For mineral exploration teams, this enables cost-effective screening of geochemical survey data without expensive manual expert review or region-specific model retraining. An exploration company can now download GeoChemAD, benchmark their preferred anomaly detection method on it (taking minutes to hours on commodity hardware), then apply that method to their own regional data with confidence that the approach generalizes, rather than guessing between untested proprietary black boxes. The trade-off is that unsupervised methods will produce some false positives (flagging barren anomalies that aren't economically valuable minerals), requiring geologists to validate—but this reduces false negatives (missing real mineralization) compared to purely statistical rule-based systems. Integration is straightforward: wrap your geochemical assay pipeline to produce element-concentration vectors, feed them through a deployed anomaly detection model, and surface high-anomaly regions to drilling teams. The benchmark comparison lets teams choose methods balancing speed (statistical models run in milliseconds on edge devices) versus sensitivity (transformer models catch subtle multi-element patterns but require GPU at inference).

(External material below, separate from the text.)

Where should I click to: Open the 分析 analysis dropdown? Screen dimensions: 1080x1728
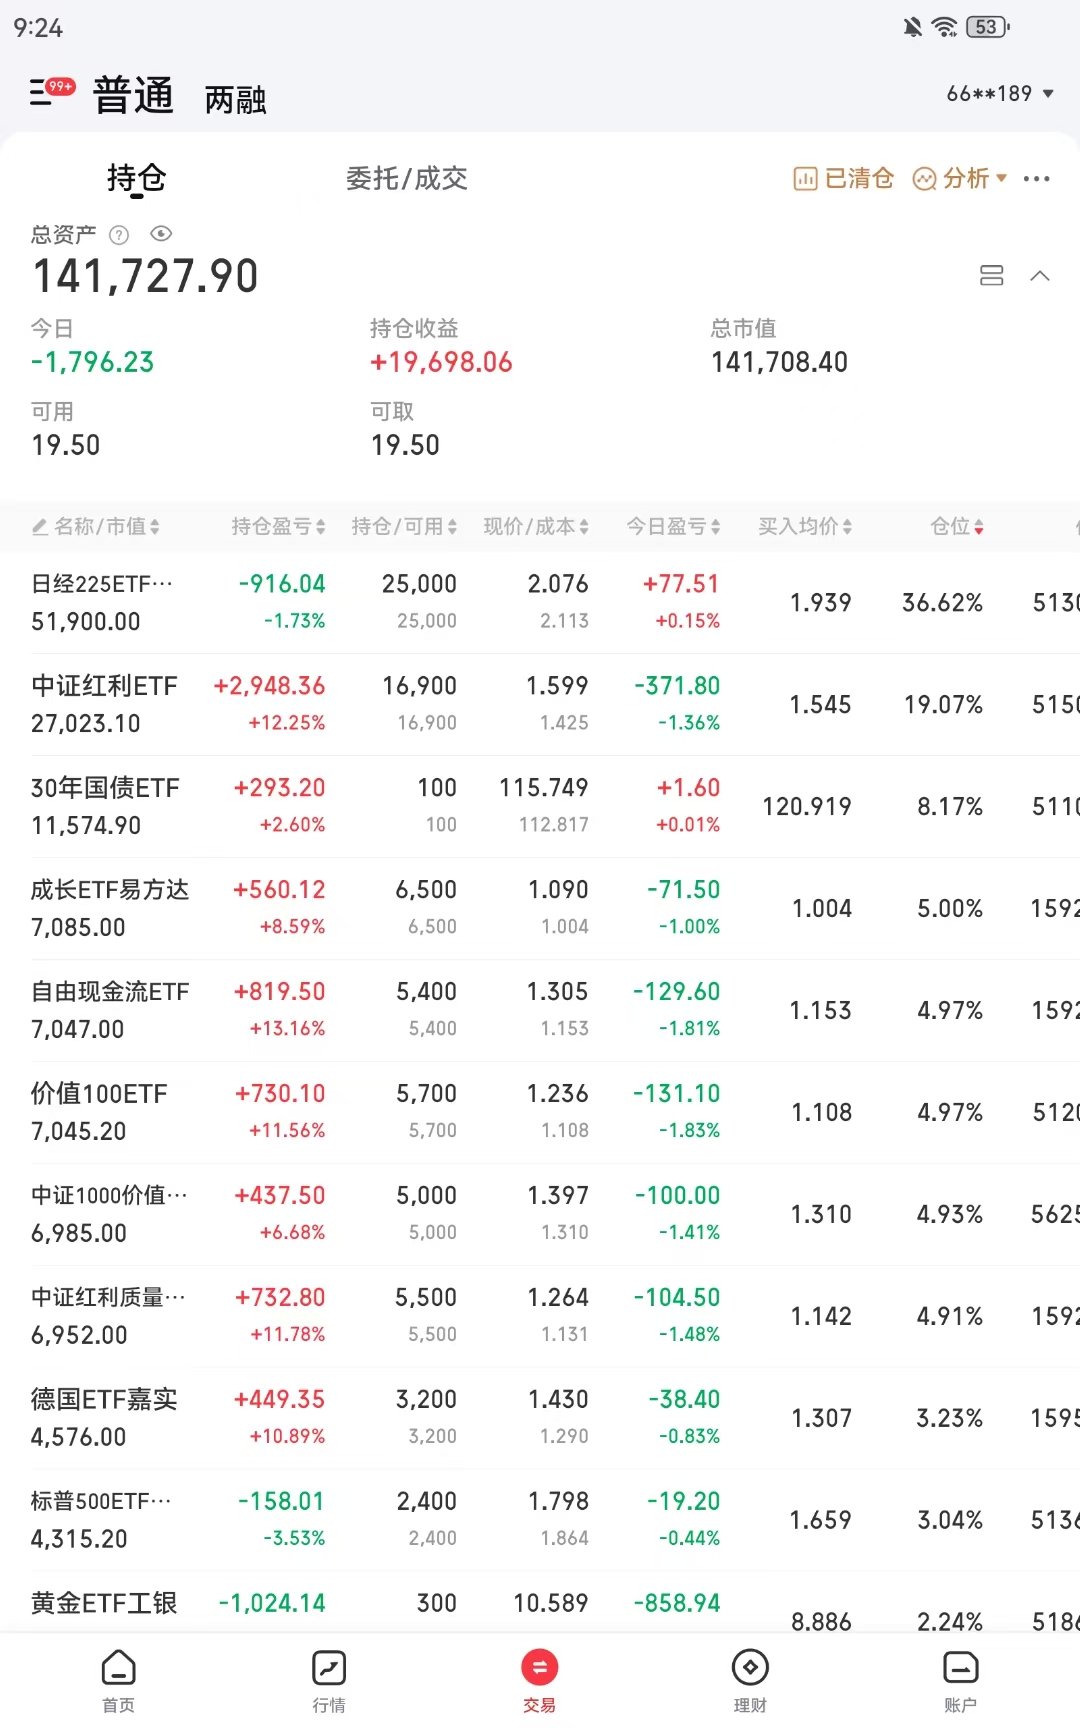tap(960, 179)
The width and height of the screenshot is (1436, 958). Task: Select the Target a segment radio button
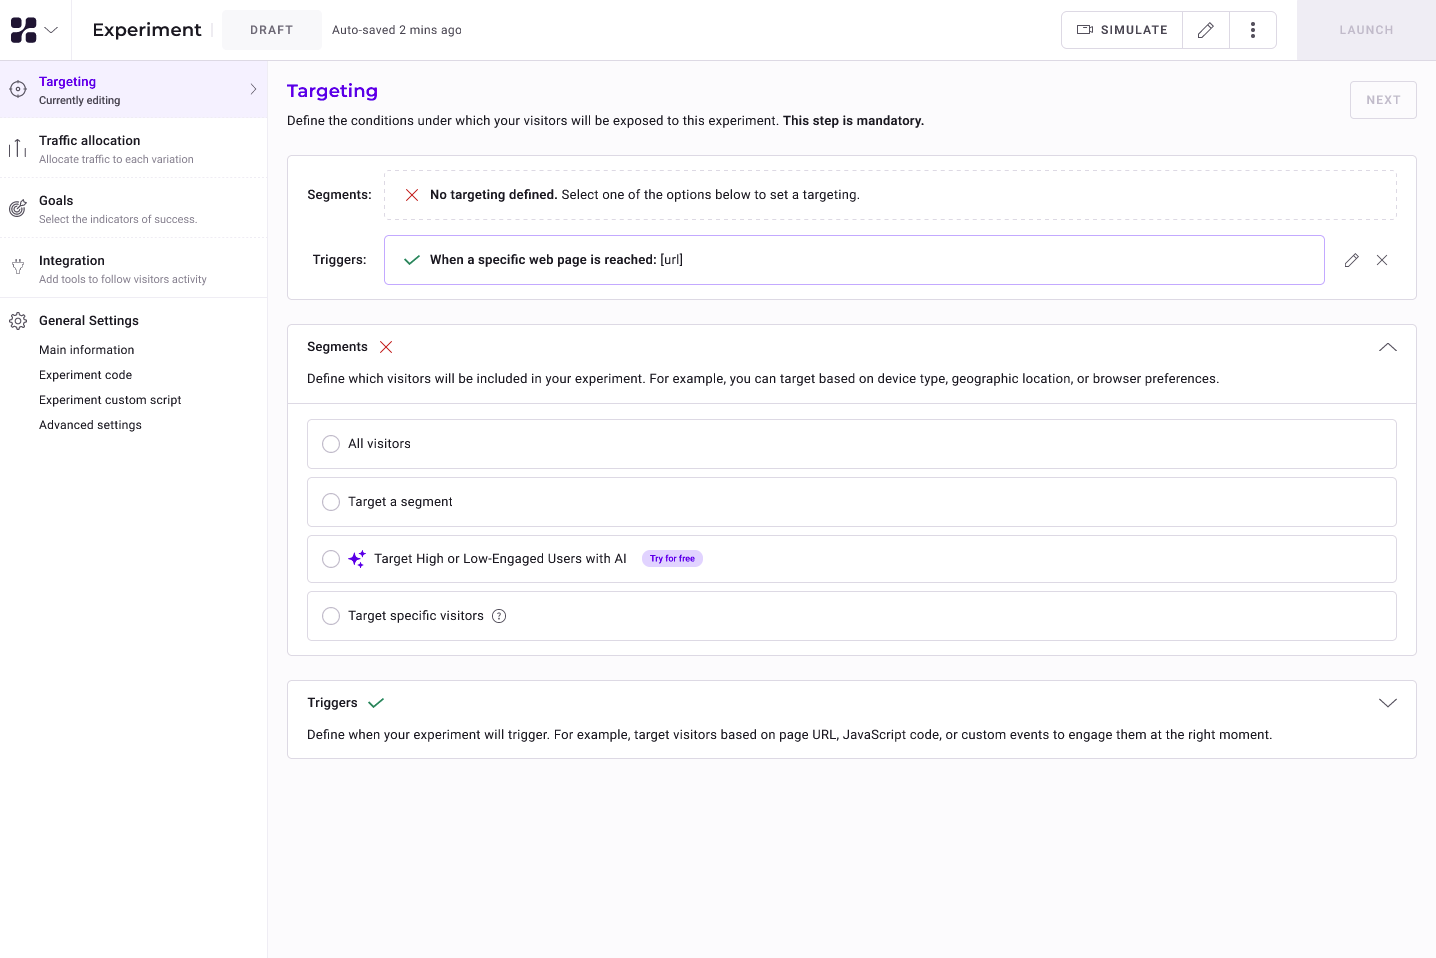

Limitations and When Not to Use This

The paper assumes geochemical anomalies cleanly correlate with economic mineralization, which is not always true—many geochemical deviations reflect barren geological noise, so false-positive rates will be high without domain expertise to filter results. It does not address temporal dynamics (geochemical weathering, seasonal variation in sampling methods) or spatial autocorrelation (samples collected near each other are not independent), which could bias baseline estimates if the data collection process changed over time or across sub-regions. The 'multi-region' benchmark may still be geographically and lithologically biased toward the geology of the surveyed areas; models trained on granitic terrains may fail on sedimentary or volcanic settings not well-represented in the eight subsets. Finally, the paper is incomplete in the abstract—it mentions reproducing methods but does not detail results, making it impossible to assess which method families actually work best or what accuracy is achievable, limiting immediate practical guidance for practitioners choosing between approaches.

Research Context

This work sits at the intersection of applied ML and Earth sciences, building on decades of statistical geochemistry (regional baseline/threshold analysis) while bringing modern unsupervised learning techniques (VAEs, attention mechanisms) to a domain that has historically relied on manual expert interpretation. It mirrors similar open-source benchmark efforts in medical imaging (ImageNet for histopathology) and climate science (large-scale multi-site climate datasets), recognizing that reproducible benchmarks are foundational for method development. The paper directly responds to critiques in the anomaly detection literature that most benchmarks test on tabular data from finance or manufacturing, not the geochemical timeseries and spatial data relevant to Earth science; GeoChemAD fills this gap. This likely opens a research direction in geochemical anomaly detection where transformer-based methods and meta-learning (adapting models across regions) become viable, similar to how multi-dataset benchmarks accelerated progress in medical image analysis.